Simon Drouin Simon Drouin
La Presse

Marc est un vrai maniaque de natation, sport qu’il a découvert sur le tard au cégep. Après quelques années et un passage avec les Carabins de l’Université de Montréal, il a atteint le niveau national, participant aux essais pour les Jeux olympiques de Sydney en 2000.

Il ne s’est jamais arrêté. À 39 ans et père de quatre enfants, il nage toujours presque autant. Six fois par semaine, principalement avec le club des maîtres de Saint-Laurent. Pour ajouter du millage, ce professeur de sciences au collège Regina Assumpta va au bain libre à Claude-Robillard quand le temps le lui permet entre deux cours.

« Contrairement à ceux qui ont nagé un peu toute leur vie, je ne me suis pas tanné », explique-t-il.

Sa femme, Marie-Ève D’Amboise, qu’il a rencontrée chez les Carabins, partage la même passion. Elle s’amuse à réécrire le livre des records québécois de la catégorie 40-44 ans. Leurs quatre enfants, âgés de 5 à 11 ans, sont aussi tous nageurs.

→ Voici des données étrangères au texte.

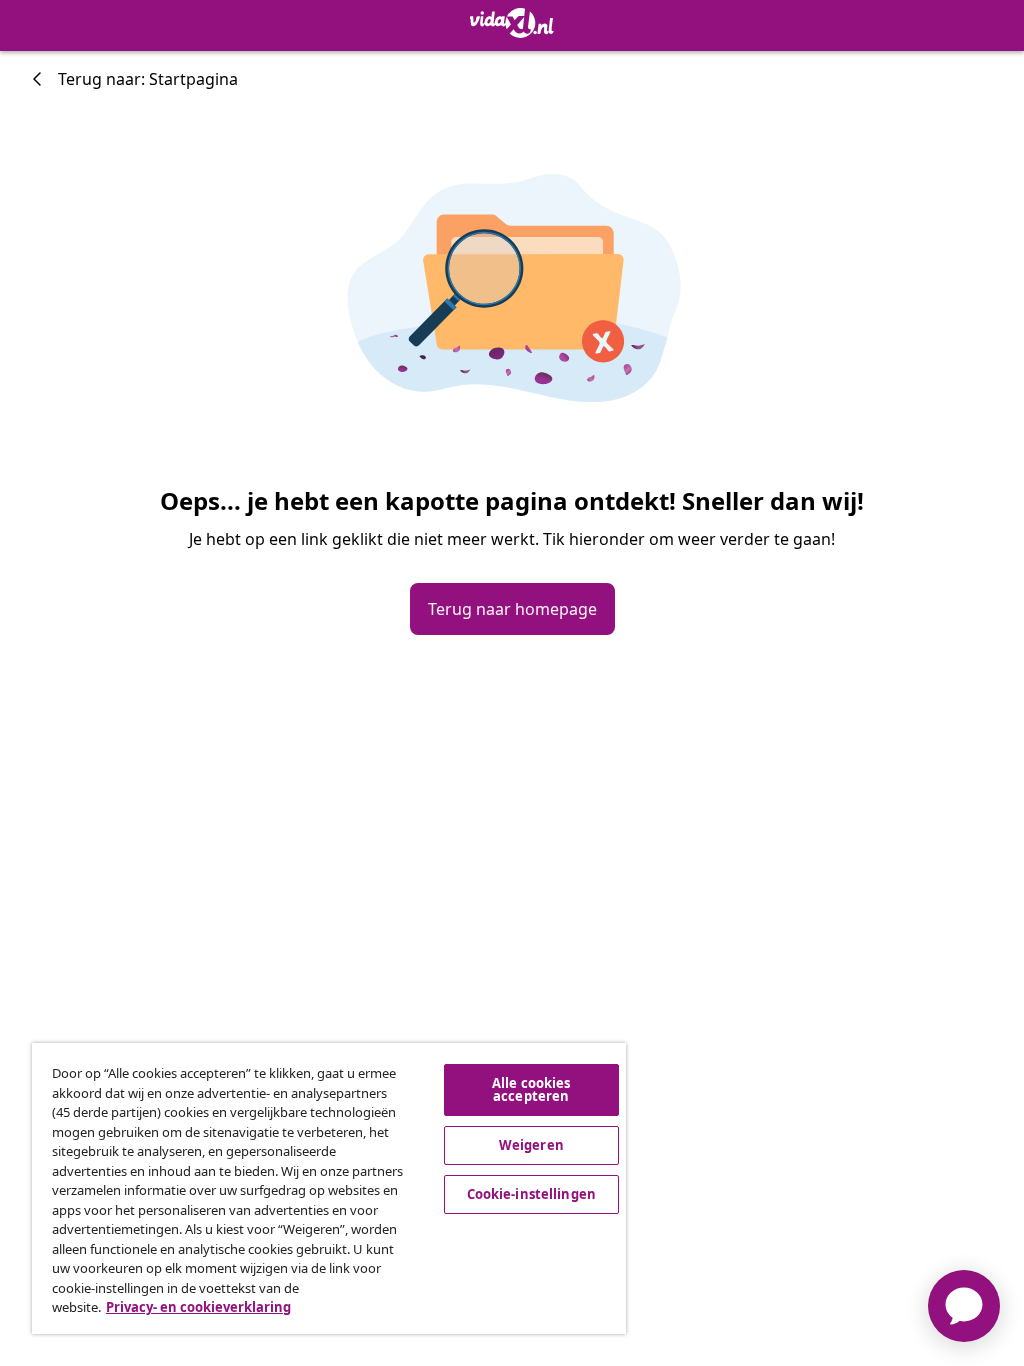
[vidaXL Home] (512, 23)
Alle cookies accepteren (531, 1089)
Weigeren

Brasseur émérite, Marc Vaillancourt a développé un intérêt pour le crawl et la nage en eau libre après s’être blessé à une cheville. Cette année, il avait un projet un peu fou : traverser le lac Saint-Jean et ses 32 kilomètres, quelques jours après la course officielle pour laquelle il n’est pas qualifié. Tout seul, donc, avec un accompagnateur en bateau pour le ravitailler.

Quand les piscines ont fermé pour deux semaines, le 13 mars, il s’est dit : c’est encore jouable. Il s’est mis à la course et au cardiovélo ainsi qu’aux élastiques et aux exercices à sec.

Bien vite, les élastiques l’ont laissé sur son appétit : pas assez de résistance au début de la traction, trop à la fin. Il s’est donc tourné vers des bancs de natation vendus en ligne aux États-Unis.

« J’avais utilisé ça à l’université. Ça partait à 1000 $ et ils ne pouvaient rien promettre pour les délais de livraison. J’ai donc pensé à m’en patenter un en bois. »

Avec deux vieilles palettes d’entraînement, quatre roulettes, deux poulies, une corde, quelques planches et un peu d’ingéniosité, il a réussi à fabriquer un banc très fonctionnel pour 70 $.

Sa vidéo publiée sur Facebook a fait réagir ses amis nageurs. « Garde les coudes hauts ! », l’a prévenu l’entraîneur Alex Sereno.

« J’en fais une vingtaine de minutes tous les deux jours, précise Marc. Cinq séries de 30 secondes, du crawl, du fly. Ça permet de reproduire le mouvement dans l’eau. Quand les piscines vont rouvrir, j’espère avoir minimisé les pertes musculaires. »

Pour le lac Saint-Jean, ça ira à l’an prochain.